Of the lines listed below, return exactly those that run from the line containing "Screen dimensions: 1392x608" through the line containing "Task: Select the U1 USB port", both included.

========

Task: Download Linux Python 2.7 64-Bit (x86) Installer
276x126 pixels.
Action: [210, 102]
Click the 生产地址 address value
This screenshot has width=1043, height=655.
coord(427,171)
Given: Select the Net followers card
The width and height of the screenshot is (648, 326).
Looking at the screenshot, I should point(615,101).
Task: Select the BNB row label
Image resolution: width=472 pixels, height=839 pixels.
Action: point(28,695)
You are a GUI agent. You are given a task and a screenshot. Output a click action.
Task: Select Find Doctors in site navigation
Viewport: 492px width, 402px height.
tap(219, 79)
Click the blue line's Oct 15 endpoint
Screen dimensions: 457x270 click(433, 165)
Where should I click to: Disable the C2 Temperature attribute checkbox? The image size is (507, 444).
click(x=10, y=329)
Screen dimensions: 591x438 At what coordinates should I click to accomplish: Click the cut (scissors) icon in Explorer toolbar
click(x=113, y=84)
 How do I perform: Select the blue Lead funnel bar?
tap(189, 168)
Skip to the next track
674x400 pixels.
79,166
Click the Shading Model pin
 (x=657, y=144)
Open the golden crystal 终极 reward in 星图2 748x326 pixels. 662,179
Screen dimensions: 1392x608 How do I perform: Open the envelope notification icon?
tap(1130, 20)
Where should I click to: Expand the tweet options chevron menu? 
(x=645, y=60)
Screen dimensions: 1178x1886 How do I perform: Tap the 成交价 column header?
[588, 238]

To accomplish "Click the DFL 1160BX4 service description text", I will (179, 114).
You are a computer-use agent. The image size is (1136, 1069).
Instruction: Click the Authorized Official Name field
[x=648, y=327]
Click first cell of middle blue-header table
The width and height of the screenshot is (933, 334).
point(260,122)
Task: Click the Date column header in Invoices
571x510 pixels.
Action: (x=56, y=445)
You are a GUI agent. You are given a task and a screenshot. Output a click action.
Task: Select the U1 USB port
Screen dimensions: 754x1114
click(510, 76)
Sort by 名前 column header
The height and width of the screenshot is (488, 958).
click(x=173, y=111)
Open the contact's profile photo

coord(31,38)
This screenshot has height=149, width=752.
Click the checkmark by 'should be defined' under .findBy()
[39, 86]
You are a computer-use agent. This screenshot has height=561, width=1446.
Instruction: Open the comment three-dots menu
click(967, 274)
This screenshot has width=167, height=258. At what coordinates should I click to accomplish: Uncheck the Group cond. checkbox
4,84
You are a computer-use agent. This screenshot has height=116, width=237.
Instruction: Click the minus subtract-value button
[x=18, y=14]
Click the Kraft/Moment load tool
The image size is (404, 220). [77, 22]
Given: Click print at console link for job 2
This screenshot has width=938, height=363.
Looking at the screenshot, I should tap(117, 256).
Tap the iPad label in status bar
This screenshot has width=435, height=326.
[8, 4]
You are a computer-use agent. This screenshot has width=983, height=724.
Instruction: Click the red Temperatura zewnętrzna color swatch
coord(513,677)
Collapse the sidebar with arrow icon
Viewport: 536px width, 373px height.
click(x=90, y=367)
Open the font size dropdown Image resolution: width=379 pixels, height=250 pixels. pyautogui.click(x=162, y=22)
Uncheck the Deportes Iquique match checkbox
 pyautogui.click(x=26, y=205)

========

■ Solution to this task ■
Screen dimensions: 1392x608 How do I perform: Open the envelope notification icon?
tap(1130, 20)
Where should I click to: Expand the tweet options chevron menu? 
(x=645, y=60)
Screen dimensions: 1178x1886 How do I perform: Tap the 成交价 column header?
[588, 238]

To accomplish "Click the DFL 1160BX4 service description text", I will (179, 114).
You are a computer-use agent. The image size is (1136, 1069).
Instruction: Click the Authorized Official Name field
[x=648, y=327]
Click first cell of middle blue-header table
The width and height of the screenshot is (933, 334).
point(260,122)
Task: Click the Date column header in Invoices
571x510 pixels.
Action: (x=56, y=445)
You are a GUI agent. You are given a task and a screenshot. Output a click action.
Task: Select the U1 USB port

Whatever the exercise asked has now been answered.